_Excerpt provided_.
---------------

Historical Tidbits: Meat. "Local" Meat and the Crusade Against the Meatpackers, 1905

In the early twentieth century, Americans struggled to make sense of and manage their new industrial corporate economy.

President Theodore Roosevelt and his "progressive" supporters attempted to dismantle, reorganize, and otherwise tame large corporate conglomerates known as the "trusts."

These "trusts" (a catchall word used to identify any big industry whether its member functioned as a legal trust or not) included, among others, Standard Oil, the insurance industry, and meatpacking.

Progressives accused the nation's largest meatpackers of monopolizing railroad transport, of price fixing, of unfair labor practices, and of poor sanitation management.

The results were often comical, as critics charged meatpackers with everything from collusion to communism to excessive capitalism.

But anger also translated into boycotts, legal action, and new ideas.

The "prejudice against the products of the trust packers," claimed a reporter for an agricultural magazine, was inspiring a new attitude among consumers in the eastern United States. Fed up with the products for the meatpackers in Chicago, Omaha, and Kansas City,

. . . there is a growing preference in [eastern] markets for locally slaughtered meats.

---------------

_Data section_.
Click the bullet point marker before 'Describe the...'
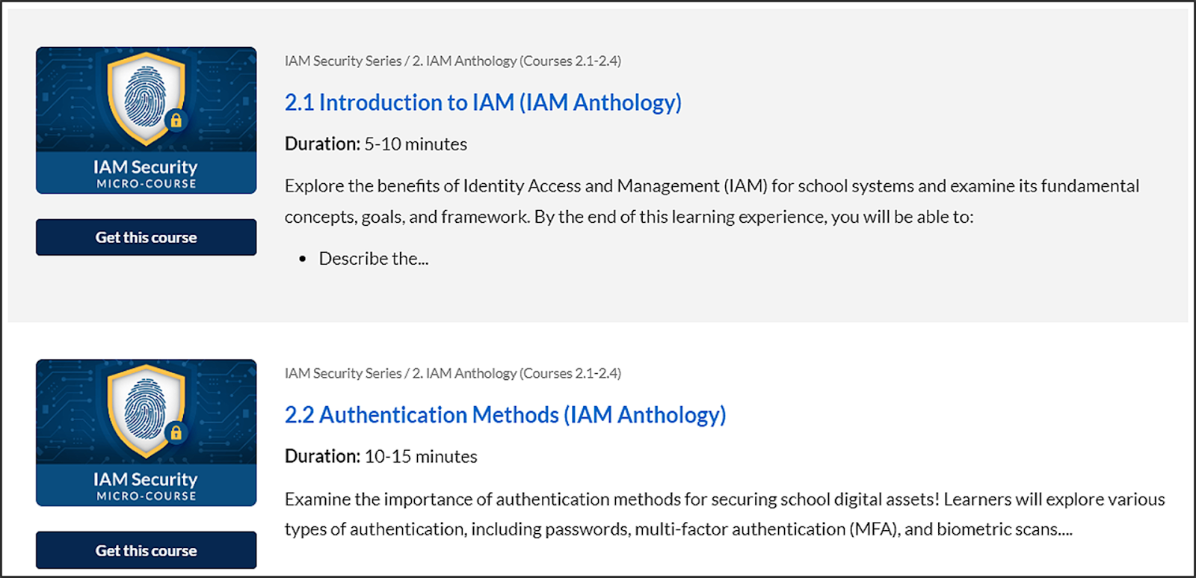This screenshot has width=1196, height=578. (303, 259)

---------------

_Given task 1_. Reproduce the stretch of the text on the crusade against the meatpackers from "The results were" through "locally slaughtered meats.".
_Given task 2_. In the text on the crusade against the meatpackers, what did progressives accuse the nation's largest meatpackers of?

_Correct response 1_.
The results were often comical, as critics charged meatpackers with everything from collusion to communism to excessive capitalism.

But anger also translated into boycotts, legal action, and new ideas.

The "prejudice against the products of the trust packers," claimed a reporter for an agricultural magazine, was inspiring a new attitude among consumers in the eastern United States. Fed up with the products for the meatpackers in Chicago, Omaha, and Kansas City,

. . . there is a growing preference in [eastern] markets for locally slaughtered meats.

_Correct response 2_. They accused them of monopolizing railroad transport, price fixing, unfair labor practices, and poor sanitation management.